Devotees of all sorts and all statuses in ISKCON need to ask questions, starting with me. I was on the Mayapur Executive Board for the last few years. Why didn’t I demand to know: “Why does that swami disappear when the GBC is in Mayapur?” When we saw a wall had been constructed around a girl’s ashrama why didn’t I demand to know: “Why are they isolating these girls? What are you hiding?”

When I would ask young men in crisp white dhotis what school they attended, and they responded, “Maharaja’s school,” why didn’t alarm bells go off about this person who was banned from managing schools or projects because of a history of physical and emotional abuse, yet who had continued influence? Why didn’t parents speak out? And, why did so many of us buy into the bogus propaganda that because this school was founded on ‘Vedic principles’ it couldn’t fester abuse?

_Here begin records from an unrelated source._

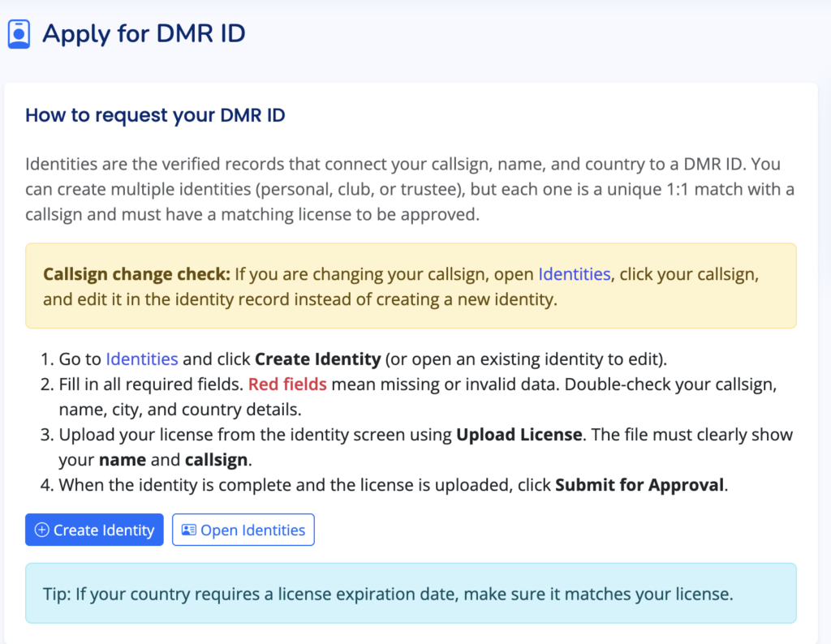Click the "Apply for DMR ID" page title
The width and height of the screenshot is (831, 644).
[144, 34]
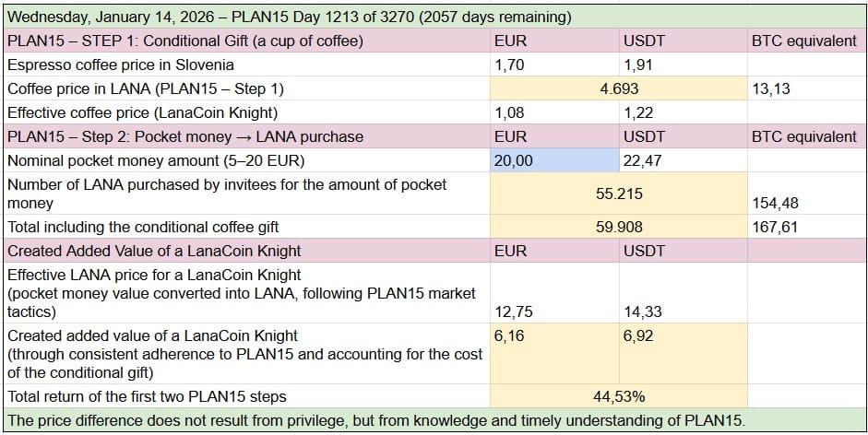Select the 1,08 effective coffee price cell
The height and width of the screenshot is (435, 868).
[x=510, y=112]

In hindsight, I see that the same ignorance that I succumbed to previously blinded me again. I continued to believe the myth that “it’s not happening here.” But I’m older now and I should be wiser. Why didn’t I do more to be sure that the kids were not suffering? As a devotee, a Prabhupada disciple, and a GBC member who visited Mayapur every year at least once, I should not have allowed myself to be duped that all was well in our international headquarters.

There are good and great things happening in Mayapur and ISKCON communities around the world. I believe with all my heart that ISKCON is one of the best organizations in the world, with the highest philosophy and wonderfully dedicated and selfless members and leaders. But, despite all that, we must never let down our guard in protecting children, protecting women, protecting the vulnerable. It requires ongoing vigilance and healthy skepticism.

We have to ask now: Are we ready individually and collectively to do the needful to stop abuse?
Abuse won’t just be solved by international policies. ISKCON has good policies (see the CPO Manual). The problem is maintaining the commitment to apply and enforce those policies in every temple around the world—forever.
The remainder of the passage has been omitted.